The company enjoys really high returns on equity, which is common for most high quality dividend payers that do not require a lot of equity to operate the business. Rather than focus on absolute values for this indicator, I generally want to see at least a stable return on equity over time.

Currently, the stock is overvalued, as it trades at a P/E of 22.60 and yields only 2.10%. I am analyzing the company because I believe it is quality dividend growth stock, which will be a very good addition to my portfolio on dips below $55-$56.

Full Disclosure: Long CLX, PG, KMB, CL

Relevant Articles:

How to read my stock analysis report
The Dividend Kings List for 2014
Why Dividend Growth Stocks Rock?
Price is what you pay, value is what you get
Why do I keep talking about the same companies all the time
Five Dividend Paying Companies Boosting Shareholders' Distributions


  1. I just do not understand why you would add it "if it dips" because it may never dip and because I assume, based on past performance, that you would never need to sell it.
    I bought it over 20 hers ago and reinvested my dividends along the way and now I have a nice bundle. I do not plan to sell it ever and it will be in my estate when I die.

  2. Hi ET,

    The stock is overvalued today, so my money is better invested elsewhere, because I would get more bang for my buck. I do not like to overpay for future growth, and I always have alternatives. Hence, I am only willing to buy on dip.If CL is always overvalued for the next 30 years, I would put my money elsewhere.

    I found CL to be attractively priced between 2008 and 2012, which is when i bought it, and built my position. I do not plan on selling it, unless of course they decide to cut dividends, the company gets acquired in cash or it gets terribly overvalued at say 40 times earnings.

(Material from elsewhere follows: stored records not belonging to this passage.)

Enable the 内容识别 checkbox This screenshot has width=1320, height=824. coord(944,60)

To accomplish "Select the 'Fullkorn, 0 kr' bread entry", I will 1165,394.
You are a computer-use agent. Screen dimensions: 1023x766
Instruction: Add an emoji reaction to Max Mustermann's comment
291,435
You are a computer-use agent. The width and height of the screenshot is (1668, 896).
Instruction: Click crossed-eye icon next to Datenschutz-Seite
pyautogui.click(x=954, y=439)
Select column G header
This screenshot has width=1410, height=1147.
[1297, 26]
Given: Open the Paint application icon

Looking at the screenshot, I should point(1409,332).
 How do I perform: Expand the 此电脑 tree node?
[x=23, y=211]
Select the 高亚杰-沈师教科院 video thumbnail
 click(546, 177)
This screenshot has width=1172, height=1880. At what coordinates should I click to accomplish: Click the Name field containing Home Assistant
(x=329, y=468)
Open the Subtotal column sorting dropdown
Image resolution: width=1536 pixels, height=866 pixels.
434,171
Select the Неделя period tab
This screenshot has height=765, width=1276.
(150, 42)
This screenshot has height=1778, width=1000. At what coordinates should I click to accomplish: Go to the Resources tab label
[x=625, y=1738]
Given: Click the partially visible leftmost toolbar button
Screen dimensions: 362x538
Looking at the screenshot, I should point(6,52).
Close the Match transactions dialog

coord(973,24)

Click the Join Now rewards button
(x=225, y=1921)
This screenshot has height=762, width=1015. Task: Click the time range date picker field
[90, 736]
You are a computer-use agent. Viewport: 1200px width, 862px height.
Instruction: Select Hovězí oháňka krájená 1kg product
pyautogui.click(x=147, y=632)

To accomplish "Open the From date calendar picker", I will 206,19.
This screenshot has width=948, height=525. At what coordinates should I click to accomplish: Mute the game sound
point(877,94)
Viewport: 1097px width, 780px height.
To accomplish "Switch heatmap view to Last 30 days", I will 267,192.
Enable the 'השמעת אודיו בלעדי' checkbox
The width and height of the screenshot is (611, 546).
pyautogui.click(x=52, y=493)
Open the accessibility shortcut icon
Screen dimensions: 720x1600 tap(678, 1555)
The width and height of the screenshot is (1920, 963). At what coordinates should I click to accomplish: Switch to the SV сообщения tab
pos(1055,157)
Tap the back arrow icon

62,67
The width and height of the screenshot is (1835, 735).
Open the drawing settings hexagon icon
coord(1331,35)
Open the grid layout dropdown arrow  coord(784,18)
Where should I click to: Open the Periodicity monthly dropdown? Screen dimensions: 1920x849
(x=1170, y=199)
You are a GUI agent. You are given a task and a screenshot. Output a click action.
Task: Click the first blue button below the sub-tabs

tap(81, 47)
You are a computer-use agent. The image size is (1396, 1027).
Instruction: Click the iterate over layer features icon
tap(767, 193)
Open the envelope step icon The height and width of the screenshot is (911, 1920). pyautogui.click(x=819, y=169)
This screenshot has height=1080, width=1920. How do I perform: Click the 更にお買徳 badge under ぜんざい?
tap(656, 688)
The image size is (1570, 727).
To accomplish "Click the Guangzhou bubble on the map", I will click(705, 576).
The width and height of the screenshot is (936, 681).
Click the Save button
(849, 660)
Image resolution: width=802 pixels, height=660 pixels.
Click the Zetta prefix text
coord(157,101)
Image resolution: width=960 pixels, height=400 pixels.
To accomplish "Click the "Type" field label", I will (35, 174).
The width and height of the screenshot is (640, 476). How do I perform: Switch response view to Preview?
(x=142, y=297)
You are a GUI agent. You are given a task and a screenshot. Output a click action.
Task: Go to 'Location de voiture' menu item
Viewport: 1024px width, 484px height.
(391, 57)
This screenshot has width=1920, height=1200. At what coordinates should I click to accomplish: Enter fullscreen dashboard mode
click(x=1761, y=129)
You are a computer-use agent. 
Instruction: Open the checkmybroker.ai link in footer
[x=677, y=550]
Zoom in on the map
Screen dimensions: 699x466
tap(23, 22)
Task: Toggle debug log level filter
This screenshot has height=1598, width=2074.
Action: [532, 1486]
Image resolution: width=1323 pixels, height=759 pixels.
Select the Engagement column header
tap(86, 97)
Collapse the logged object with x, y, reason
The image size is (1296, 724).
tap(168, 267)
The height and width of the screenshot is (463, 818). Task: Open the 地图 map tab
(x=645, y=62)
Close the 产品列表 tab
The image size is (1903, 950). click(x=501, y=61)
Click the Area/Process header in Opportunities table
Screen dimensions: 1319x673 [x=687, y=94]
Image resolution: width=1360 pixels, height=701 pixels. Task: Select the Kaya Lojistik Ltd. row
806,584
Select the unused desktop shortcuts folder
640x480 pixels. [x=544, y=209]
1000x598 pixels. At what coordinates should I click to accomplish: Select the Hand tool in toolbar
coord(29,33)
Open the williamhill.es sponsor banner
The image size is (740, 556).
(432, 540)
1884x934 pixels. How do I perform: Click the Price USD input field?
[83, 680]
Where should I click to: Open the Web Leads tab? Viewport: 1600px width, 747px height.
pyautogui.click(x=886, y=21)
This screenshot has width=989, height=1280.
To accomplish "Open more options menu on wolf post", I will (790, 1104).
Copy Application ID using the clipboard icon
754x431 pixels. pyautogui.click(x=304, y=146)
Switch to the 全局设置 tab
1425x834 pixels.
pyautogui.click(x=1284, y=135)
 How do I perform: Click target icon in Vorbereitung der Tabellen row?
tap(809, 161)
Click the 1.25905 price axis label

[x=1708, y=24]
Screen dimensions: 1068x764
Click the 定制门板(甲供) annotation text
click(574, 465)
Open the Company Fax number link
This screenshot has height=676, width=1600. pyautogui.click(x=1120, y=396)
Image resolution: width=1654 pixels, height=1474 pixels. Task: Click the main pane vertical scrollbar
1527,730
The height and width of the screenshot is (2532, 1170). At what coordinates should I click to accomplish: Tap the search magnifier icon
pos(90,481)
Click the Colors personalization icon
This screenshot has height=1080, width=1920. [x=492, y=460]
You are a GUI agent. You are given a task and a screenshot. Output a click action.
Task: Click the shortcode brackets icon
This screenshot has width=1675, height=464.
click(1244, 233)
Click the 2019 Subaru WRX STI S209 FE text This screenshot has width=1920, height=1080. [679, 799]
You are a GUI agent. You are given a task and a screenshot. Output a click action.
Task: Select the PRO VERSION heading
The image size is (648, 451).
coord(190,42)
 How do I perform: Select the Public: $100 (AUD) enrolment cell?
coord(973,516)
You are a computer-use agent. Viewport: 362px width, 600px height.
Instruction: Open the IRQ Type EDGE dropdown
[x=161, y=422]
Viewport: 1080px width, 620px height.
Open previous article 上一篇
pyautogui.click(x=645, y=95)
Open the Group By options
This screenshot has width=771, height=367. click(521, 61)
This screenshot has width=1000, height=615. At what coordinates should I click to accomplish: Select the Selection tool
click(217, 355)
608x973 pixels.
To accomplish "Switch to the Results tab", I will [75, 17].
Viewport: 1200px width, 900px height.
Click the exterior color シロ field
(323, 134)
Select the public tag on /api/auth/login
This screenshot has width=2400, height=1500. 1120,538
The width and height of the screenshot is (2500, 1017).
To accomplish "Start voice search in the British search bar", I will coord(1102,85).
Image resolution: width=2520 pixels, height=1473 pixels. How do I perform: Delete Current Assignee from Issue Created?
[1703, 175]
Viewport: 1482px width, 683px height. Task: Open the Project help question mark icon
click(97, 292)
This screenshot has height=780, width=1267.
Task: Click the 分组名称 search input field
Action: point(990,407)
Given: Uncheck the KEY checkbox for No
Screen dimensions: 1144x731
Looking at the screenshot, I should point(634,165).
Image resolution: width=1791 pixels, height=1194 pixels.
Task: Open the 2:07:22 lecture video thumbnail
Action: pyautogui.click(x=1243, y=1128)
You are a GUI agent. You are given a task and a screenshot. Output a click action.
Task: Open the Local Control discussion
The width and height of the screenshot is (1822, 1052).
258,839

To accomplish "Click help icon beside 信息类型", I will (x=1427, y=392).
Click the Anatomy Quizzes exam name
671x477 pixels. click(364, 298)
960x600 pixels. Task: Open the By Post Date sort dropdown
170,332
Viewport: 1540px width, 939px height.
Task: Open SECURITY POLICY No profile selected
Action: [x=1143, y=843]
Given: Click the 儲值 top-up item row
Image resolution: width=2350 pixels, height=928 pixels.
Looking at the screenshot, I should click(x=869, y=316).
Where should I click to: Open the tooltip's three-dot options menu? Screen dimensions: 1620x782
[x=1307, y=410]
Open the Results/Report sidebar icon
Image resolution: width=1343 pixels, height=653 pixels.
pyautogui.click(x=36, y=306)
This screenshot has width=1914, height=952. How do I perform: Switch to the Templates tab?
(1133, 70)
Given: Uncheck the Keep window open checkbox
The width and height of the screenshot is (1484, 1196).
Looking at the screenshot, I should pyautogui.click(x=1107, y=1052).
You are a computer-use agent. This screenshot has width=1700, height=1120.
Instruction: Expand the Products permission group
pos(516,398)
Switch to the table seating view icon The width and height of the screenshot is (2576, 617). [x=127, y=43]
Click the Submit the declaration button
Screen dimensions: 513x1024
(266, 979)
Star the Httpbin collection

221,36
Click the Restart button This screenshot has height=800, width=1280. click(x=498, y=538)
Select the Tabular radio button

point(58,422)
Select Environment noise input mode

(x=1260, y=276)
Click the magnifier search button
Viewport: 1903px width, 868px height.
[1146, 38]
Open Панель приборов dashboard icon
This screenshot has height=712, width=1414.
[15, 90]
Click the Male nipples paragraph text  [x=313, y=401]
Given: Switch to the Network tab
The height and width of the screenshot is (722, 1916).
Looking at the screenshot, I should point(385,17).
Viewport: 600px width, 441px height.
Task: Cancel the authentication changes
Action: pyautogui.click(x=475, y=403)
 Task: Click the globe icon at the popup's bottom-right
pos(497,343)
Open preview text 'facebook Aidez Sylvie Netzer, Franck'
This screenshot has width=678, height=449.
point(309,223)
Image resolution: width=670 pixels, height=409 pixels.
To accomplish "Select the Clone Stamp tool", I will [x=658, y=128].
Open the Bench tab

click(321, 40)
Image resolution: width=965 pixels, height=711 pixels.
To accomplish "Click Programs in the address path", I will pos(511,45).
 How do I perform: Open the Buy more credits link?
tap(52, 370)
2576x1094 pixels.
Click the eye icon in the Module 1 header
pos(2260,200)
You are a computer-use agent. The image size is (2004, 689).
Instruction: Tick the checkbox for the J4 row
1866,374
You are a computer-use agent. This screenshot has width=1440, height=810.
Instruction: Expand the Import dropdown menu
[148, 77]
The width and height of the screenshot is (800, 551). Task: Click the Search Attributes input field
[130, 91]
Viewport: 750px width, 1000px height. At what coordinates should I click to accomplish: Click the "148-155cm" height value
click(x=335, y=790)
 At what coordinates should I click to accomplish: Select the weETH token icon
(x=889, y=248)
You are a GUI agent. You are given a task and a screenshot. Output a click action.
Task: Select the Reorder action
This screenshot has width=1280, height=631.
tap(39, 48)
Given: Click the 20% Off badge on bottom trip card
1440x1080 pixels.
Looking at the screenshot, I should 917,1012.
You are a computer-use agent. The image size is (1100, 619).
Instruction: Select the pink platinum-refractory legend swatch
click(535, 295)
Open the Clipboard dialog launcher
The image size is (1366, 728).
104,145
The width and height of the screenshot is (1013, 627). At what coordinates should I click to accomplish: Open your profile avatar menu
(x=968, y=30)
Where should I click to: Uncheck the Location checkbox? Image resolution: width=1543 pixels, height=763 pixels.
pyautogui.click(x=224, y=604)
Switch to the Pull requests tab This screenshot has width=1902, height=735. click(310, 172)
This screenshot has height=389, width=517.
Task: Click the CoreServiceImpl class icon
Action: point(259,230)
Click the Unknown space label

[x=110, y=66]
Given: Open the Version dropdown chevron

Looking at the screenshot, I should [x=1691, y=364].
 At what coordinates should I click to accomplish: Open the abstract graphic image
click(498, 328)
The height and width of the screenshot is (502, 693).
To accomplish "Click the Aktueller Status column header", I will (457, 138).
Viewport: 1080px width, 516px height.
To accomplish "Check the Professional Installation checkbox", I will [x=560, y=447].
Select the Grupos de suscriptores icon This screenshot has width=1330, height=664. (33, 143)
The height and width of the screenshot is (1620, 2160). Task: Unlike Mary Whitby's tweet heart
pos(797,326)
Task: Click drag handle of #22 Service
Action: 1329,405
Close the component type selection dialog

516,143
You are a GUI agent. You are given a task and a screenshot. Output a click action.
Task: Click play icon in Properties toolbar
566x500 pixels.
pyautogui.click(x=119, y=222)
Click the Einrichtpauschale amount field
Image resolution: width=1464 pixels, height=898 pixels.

  3. How can it be that their ROE is around 100% + they are paying out around 37-47% in dividends? To me if those two values added together is above 100% the company must be using debt as a huge leverage to push up ROE.

    Is one of the bonus incentives for the management based on ROE? How has their debt increased from 2004 to now?

    And if I am wrong with my thoughts then please tell me so and explain how I am thinking wrong here. With this said I do not mean that it is a bad investment because I am sure that they will continue to sell massive amount of products for a long time to go!

  4. Hi Fredrik,

    The company earned over 2.3 billion in free cash flow in 2013, but had long-tern debt of 5.6 billion. I don't see debt as an issue because it could be easily repaid in 2 years.

    Actually debt is also not bad for CL, because it is taking debt today but the money it will use to repay it in 10-20-30 years will have lower purchasing power. Since CL will be able at very minimum to at least pass inflation increases to customers, it will be able to easily earn even more to cover that debt.

    The company also paid almost 1.4 billion in dividends, so distribution is sustainable.

    Also, when a company repurchases shares, that reduces owners equity from an accounting standpoint. However, the intrinsic value stays the same for the business as a whole, but it is increased for each share remaining.